> EXERCISE OBJECTIVE
Wherever the line with "This screenshot has width=1226, height=676." sits in the listing below, transcribe from it up to and including the line with "Click the Xiaomi MI logo icon", exactly, and leave the remaining lines out.

> DATA FOR THE TASK
____________________
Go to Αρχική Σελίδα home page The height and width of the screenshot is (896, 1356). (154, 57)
____________________
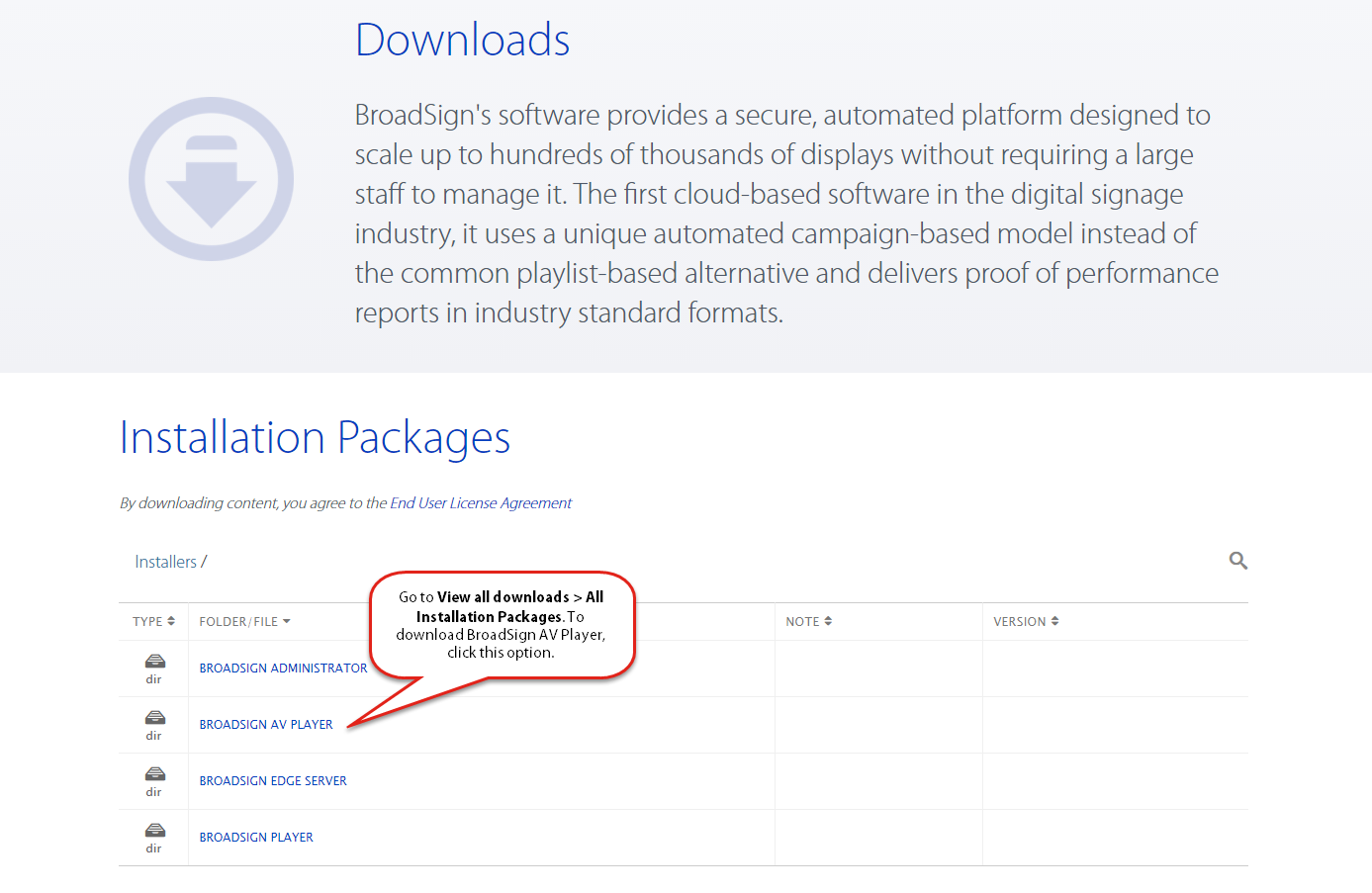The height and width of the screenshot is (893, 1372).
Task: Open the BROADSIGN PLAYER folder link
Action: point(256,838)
____________________
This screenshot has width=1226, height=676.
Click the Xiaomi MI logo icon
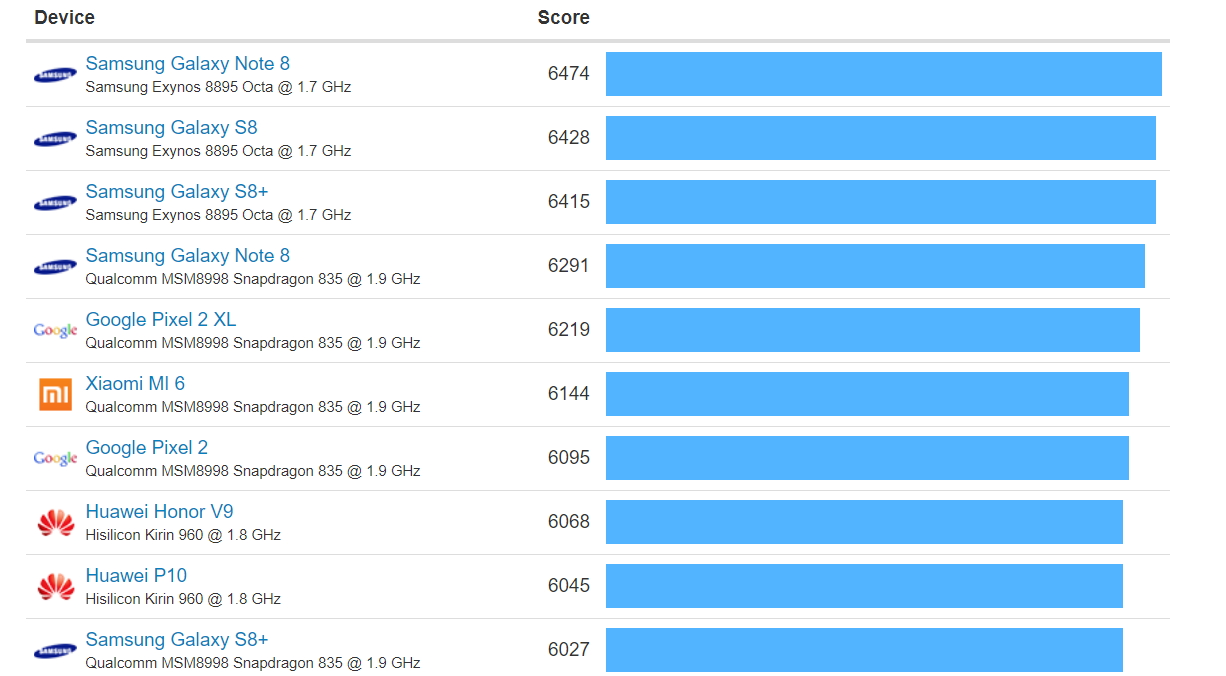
____________________
> RESULT FOR THIS EXERCISE
This screenshot has width=1226, height=676.
Click the Xiaomi MI logo icon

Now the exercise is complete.